Again, the state-owned enterprise Salima Sugar Company Limited is knocking on the government’s door. This time, we are seeking a whopping 24 billion K of relief. The question is why should ordinary Malawian taxpayers continue to implement bills for companies established to generate profits?
The requested relief is intended to repay legacy obligations that arise after the Malawi government terminated its partnership with India’s AUM Sugar and Allied Limited. The company claims that debt has ceased operations, slowed expansion and had a negative impact on production. But should taxpayers be expected to intervene despite these challenges?
During the visit of Agriculture Minister Sam Kaware yesterday, Salima Sugar Executive Chairperson and CEO Wester Kosam highlighted the issue of maintaining the machinery that has slowed sugar production this season and contributed to the ongoing shortage.
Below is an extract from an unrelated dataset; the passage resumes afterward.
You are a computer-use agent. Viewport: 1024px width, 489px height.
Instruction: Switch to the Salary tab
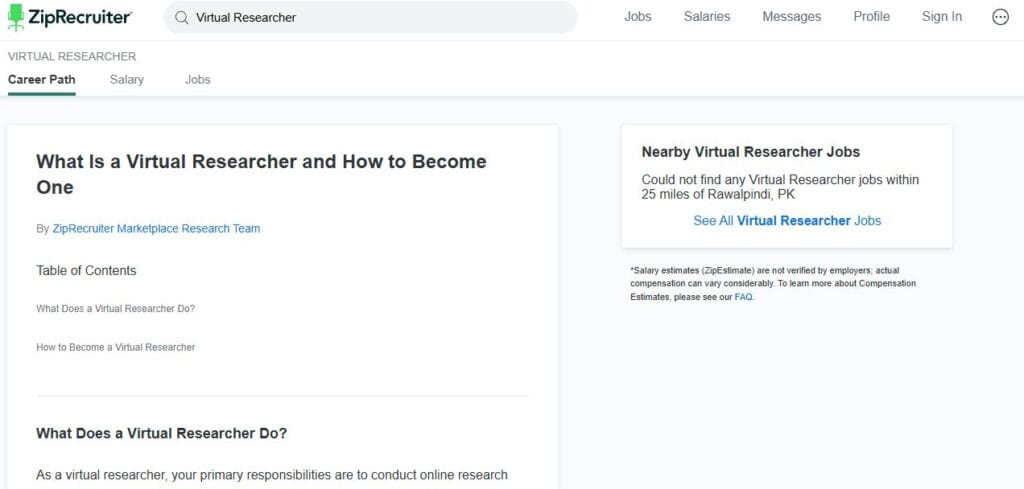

He acknowledged that K5 billion was repaid last year, but interest remains at 24 billion K5. The company hopes to pay back 10 billion KB this year, but it remains unclear where the money will come from without government help.
Kosamu also revealed that a $12 million loan aimed at developing 1,000 hectares of sugarcane land is intended to result in 400 hectares of use.
Thanks to a $1 million allocation from the Reserve Bank of Malawi, the company expects to import spare parts and replenish the market soon. Kosam remains optimistic, saying he is still on track to produce 22,000 tonnes of sugar this year.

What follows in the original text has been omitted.